Start of ENTRIES SUPPLIED

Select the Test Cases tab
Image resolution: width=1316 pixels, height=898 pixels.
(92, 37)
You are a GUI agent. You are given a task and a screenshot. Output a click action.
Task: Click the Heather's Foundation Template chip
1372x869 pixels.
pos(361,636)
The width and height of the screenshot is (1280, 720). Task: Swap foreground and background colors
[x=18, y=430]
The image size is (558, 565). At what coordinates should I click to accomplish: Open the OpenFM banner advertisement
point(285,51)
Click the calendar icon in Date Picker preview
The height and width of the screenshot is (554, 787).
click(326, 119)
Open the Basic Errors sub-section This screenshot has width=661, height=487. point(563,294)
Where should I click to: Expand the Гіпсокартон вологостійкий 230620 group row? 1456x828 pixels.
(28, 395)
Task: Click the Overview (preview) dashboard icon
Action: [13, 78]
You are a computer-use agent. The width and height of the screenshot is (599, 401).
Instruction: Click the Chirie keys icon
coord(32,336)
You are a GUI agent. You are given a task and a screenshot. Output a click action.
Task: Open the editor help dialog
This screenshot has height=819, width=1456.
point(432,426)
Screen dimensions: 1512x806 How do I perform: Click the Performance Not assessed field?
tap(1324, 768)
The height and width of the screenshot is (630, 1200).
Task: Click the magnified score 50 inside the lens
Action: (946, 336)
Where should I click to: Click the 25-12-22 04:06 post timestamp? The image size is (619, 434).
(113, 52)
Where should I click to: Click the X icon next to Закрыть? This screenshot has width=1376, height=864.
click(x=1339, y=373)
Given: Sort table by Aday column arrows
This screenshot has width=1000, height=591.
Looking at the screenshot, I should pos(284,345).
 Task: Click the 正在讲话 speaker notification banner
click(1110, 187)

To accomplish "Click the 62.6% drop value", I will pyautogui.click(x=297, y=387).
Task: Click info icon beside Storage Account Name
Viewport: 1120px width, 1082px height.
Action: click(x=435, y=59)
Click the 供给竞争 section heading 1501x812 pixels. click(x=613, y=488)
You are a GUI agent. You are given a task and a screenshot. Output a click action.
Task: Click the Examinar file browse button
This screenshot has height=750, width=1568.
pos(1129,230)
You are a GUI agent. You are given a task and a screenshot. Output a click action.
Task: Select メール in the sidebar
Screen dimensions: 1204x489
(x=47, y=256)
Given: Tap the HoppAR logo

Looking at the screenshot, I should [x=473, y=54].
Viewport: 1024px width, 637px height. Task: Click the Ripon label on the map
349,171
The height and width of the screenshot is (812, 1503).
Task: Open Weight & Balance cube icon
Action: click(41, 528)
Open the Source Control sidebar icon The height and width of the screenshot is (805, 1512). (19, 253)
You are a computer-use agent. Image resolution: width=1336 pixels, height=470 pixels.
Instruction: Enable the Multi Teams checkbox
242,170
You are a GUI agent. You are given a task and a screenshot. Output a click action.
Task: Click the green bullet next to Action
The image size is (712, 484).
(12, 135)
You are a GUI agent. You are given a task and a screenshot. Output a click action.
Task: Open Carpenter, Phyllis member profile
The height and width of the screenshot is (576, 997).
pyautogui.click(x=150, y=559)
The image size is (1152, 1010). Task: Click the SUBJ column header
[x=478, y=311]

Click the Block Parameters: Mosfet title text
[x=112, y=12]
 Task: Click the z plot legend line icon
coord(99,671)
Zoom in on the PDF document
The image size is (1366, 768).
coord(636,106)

End of ENTRIES SUPPLIED

GOAL
Edit the lines from the one containing "Task: Click info" through the one containing "(x=47, y=256)" by changing "Storage Account Name" to "Container Name", and give back only those lines with nothing else altered.

COMPLETE OUTPUT
Task: Click info icon beside Container Name
Viewport: 1120px width, 1082px height.
Action: click(x=435, y=59)
Click the 供给竞争 section heading 1501x812 pixels. click(x=613, y=488)
You are a GUI agent. You are given a task and a screenshot. Output a click action.
Task: Click the Examinar file browse button
This screenshot has height=750, width=1568.
pos(1129,230)
You are a GUI agent. You are given a task and a screenshot. Output a click action.
Task: Select メール in the sidebar
Screen dimensions: 1204x489
(x=47, y=256)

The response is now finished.